The Intel Xeon E7 v2 Review: Quad Socket, Up to 60 Cores/120 Threads

Name: The Intel Xeon E7 v2 Review: Quad Socket, Up to 60 Cores/120 Threads
Item: The Intel Xeon E7 v2 Review: Quad Socket, Up to 60 Cores/120 Threads
Author: Johan De Gelas

by Johan De Gelas on February 21, 2014 6:00 AM EST

125 Comments | Add A Comment

125 Comments

Our Benchmark Choices

To make the comparison more interesting, we decided to include both the Quad Xeon "Westmere-EX" as well as the "Nehalem-EX". Remember these heavy duty, high RAS servers continue to be used for much longer in the data center than their dual socket counterparts. Many people considering the newest Xeon E7-4800 v2 probably still own a Xeon X7500.

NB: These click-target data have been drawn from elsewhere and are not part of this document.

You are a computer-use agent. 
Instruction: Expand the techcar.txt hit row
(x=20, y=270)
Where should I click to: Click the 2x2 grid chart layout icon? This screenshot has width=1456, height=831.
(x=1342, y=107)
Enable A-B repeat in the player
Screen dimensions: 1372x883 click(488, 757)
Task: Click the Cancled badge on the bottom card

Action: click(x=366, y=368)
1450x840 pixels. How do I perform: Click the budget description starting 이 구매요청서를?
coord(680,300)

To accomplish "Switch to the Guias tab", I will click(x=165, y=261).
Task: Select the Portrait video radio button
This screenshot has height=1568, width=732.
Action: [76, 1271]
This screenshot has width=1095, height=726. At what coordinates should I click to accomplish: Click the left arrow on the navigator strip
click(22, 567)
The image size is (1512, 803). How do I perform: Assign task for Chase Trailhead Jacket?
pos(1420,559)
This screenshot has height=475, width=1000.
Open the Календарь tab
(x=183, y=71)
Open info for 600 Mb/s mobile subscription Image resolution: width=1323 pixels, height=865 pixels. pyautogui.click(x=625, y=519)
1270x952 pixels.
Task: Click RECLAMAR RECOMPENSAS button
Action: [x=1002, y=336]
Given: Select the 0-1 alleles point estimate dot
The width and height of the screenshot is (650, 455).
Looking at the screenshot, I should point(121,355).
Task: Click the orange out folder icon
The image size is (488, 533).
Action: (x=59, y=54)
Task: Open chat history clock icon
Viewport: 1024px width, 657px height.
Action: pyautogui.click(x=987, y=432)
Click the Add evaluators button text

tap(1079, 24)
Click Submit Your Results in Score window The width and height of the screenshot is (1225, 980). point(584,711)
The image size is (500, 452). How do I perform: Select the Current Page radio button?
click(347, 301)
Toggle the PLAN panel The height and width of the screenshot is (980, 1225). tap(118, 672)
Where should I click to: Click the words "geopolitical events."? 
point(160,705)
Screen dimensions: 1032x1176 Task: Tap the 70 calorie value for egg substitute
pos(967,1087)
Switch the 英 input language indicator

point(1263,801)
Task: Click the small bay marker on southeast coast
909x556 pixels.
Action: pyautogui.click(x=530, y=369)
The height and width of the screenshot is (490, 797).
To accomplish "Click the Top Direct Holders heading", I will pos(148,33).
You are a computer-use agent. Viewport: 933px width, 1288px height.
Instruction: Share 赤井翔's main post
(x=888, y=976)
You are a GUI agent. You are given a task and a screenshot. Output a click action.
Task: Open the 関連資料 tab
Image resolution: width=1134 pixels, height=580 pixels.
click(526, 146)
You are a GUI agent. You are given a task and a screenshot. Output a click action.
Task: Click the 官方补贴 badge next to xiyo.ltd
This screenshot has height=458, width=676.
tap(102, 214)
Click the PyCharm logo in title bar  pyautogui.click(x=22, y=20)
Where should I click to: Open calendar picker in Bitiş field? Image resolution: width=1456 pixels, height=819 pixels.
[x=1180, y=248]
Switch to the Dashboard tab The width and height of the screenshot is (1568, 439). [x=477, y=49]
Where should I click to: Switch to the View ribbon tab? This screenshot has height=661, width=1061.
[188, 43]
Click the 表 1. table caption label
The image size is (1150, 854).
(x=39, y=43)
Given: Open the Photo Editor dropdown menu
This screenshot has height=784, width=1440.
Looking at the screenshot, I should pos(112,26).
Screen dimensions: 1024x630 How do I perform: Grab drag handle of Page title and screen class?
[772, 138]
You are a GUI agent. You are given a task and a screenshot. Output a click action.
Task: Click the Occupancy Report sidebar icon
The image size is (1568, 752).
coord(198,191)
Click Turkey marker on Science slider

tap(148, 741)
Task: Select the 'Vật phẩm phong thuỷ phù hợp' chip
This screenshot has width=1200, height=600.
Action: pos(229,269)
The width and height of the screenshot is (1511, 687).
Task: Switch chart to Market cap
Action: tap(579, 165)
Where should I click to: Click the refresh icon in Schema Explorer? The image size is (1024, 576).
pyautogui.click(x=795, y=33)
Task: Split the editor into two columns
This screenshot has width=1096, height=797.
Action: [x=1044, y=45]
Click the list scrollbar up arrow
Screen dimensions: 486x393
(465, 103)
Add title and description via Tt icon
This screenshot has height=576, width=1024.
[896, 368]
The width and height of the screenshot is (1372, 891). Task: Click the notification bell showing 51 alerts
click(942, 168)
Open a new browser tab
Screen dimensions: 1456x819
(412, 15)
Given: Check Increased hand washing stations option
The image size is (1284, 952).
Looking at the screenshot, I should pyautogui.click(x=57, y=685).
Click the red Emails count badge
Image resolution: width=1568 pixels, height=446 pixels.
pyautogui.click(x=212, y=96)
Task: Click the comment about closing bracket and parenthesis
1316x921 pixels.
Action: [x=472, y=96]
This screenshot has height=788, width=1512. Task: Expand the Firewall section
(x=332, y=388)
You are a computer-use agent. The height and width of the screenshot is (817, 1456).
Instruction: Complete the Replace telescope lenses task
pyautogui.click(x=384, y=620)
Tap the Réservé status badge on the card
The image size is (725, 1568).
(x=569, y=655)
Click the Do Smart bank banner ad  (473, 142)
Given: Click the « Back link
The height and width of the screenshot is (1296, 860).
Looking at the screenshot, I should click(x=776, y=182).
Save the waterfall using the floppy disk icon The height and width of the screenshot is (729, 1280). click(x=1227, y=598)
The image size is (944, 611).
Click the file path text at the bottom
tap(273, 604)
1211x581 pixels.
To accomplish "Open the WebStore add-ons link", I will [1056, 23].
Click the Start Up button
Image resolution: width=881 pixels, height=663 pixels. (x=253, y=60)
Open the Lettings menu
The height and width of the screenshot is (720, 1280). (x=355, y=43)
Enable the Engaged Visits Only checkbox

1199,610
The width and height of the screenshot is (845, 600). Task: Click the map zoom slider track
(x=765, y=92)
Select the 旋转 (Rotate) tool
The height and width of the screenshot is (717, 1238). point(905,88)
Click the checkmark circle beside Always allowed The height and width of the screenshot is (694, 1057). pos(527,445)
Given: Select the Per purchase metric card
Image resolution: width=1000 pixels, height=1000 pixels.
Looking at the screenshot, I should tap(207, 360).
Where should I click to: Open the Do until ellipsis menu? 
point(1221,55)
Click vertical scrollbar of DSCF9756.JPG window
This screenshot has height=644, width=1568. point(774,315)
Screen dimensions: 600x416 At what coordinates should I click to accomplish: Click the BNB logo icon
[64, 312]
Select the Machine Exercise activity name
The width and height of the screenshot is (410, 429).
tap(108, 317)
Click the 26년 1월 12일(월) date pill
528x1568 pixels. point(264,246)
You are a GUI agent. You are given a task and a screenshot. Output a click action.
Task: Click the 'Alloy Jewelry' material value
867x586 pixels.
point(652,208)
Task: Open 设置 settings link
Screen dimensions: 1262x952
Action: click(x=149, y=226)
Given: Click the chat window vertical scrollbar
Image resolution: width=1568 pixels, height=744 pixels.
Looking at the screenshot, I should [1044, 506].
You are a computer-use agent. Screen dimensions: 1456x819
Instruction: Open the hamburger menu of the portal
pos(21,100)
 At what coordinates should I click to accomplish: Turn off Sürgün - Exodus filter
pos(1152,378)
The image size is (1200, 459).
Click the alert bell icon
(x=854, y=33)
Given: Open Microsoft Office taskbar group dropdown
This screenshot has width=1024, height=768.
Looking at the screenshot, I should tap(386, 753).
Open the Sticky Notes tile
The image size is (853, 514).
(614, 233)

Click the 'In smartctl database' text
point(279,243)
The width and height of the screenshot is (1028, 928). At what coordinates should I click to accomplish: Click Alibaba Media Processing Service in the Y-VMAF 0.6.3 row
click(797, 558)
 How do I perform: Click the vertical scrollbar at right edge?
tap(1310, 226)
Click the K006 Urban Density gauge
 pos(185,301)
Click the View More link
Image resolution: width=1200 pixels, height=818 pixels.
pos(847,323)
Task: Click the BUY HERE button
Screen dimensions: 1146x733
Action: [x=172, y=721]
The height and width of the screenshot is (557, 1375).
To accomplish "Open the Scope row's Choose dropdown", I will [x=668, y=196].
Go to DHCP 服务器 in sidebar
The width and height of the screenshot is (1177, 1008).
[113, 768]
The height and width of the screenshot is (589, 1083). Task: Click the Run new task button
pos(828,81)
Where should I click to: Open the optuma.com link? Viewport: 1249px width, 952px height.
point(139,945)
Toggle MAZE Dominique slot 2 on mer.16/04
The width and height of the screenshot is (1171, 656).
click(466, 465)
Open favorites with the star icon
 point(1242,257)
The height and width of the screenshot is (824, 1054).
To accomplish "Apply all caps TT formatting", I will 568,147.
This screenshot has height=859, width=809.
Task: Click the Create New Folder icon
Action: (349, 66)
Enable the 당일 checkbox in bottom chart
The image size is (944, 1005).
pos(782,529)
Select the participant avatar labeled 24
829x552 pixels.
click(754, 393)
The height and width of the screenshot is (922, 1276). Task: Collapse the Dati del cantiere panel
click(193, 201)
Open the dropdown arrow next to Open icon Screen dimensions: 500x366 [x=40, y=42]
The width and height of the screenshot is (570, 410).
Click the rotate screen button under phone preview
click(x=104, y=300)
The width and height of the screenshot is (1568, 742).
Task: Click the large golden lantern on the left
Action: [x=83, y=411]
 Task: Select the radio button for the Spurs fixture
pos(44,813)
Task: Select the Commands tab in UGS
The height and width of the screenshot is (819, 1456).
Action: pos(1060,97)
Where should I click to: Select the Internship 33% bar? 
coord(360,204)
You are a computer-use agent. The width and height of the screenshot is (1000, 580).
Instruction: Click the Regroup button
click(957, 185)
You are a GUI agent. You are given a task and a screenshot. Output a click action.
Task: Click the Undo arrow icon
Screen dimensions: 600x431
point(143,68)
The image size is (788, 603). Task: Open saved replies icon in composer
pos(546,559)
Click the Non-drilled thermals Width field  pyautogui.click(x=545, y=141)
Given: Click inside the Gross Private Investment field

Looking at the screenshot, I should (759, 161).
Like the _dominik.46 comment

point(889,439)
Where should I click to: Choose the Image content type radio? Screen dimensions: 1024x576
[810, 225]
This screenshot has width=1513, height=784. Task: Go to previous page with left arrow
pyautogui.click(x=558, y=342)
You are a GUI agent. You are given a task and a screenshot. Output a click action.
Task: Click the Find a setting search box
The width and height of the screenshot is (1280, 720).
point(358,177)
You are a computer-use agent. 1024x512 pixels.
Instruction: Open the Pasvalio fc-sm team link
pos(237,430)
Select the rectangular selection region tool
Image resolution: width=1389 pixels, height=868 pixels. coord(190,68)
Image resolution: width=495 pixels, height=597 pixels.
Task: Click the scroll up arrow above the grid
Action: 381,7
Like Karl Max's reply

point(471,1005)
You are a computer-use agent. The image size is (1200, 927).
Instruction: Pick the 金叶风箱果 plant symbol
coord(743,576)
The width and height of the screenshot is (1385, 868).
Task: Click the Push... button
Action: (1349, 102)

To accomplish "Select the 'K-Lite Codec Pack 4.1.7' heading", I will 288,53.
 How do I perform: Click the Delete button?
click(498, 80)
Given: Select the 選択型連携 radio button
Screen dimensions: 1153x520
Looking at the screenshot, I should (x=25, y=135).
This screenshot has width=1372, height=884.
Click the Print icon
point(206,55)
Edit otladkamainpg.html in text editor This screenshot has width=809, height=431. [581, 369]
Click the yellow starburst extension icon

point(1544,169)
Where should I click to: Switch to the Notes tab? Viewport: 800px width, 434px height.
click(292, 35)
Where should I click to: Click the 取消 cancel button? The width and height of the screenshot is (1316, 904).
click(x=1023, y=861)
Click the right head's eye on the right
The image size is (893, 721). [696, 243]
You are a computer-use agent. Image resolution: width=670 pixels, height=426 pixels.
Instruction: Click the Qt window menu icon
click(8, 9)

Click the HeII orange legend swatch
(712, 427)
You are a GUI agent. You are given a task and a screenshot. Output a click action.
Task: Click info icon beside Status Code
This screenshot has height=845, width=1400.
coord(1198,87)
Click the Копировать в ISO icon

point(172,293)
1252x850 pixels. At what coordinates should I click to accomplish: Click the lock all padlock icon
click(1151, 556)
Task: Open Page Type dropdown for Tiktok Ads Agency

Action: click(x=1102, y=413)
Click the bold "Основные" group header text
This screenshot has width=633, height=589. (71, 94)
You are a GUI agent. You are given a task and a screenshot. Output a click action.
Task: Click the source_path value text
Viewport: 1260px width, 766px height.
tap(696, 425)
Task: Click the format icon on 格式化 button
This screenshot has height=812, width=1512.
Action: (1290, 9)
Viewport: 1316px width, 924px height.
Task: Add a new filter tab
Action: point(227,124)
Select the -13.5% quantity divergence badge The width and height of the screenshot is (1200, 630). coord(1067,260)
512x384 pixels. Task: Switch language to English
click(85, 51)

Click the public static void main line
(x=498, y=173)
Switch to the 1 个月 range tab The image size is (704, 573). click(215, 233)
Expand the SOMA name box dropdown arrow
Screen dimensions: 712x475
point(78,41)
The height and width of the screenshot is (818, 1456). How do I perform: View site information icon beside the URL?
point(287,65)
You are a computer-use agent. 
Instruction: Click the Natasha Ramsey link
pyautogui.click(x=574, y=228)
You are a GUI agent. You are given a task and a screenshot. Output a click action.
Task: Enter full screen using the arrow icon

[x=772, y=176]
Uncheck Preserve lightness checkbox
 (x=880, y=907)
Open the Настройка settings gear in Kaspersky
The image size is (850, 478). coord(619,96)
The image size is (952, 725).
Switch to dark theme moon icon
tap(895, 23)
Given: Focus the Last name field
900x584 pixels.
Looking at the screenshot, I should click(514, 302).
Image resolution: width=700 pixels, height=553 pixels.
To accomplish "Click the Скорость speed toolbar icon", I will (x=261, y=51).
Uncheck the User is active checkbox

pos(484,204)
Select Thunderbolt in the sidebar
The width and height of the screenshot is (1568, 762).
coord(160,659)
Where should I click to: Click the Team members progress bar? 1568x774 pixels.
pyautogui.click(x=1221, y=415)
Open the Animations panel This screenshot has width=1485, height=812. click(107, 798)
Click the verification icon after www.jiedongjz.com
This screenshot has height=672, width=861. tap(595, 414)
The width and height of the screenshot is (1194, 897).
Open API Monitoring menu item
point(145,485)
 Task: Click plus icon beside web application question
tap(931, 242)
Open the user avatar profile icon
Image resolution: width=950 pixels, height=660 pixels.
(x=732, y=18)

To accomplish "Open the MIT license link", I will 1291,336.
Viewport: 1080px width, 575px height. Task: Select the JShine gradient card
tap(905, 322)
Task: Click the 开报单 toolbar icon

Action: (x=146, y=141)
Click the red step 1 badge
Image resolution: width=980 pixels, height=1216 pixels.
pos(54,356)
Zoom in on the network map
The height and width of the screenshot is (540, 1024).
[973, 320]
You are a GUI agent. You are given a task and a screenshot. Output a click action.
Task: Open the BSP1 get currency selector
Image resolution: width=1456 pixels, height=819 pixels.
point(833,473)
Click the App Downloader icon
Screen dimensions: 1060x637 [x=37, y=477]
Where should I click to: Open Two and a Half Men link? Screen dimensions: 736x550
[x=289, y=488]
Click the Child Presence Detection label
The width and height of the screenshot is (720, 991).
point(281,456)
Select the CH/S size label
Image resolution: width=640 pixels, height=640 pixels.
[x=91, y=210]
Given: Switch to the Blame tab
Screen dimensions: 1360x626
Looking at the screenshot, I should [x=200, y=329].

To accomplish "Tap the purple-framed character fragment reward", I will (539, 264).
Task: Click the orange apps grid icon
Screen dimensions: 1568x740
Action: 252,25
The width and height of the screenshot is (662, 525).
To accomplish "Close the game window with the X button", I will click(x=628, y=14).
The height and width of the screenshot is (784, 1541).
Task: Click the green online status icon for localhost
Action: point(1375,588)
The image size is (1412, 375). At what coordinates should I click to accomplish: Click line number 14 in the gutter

Of course, the comparison would not be complete without the latest dual Xeon 2600 v2 server and at least one Opteron based server. Due to the large number of platforms and the fact that we developed a brand new HPC test (see further), we quickly ran out of time. These time constrains and the fact that we have neglected our Linux testing in recent reviews in favor of Windows 2012 and ESXi led to the decision to limit ourself to testing on top of Ubuntu Linux 13.10 (kernel 3.11). You'll see our typical ESXi and Windows benchmarks in a later review.

Benchmark Configuration

There are some differences in the RAM and SSD configurations. The use of different SSDs was due to time constraints as we wanted to test the servers as much as possible in parallel. The RAM configuration differences are a result of the platforms: for example, the quad Intel CPUs only perform at their best when each CPU gets eight DIMMs. The Opteron and Dual Xeon E5-2680 v2 server perform best with one DIMM per channel (1 DPC).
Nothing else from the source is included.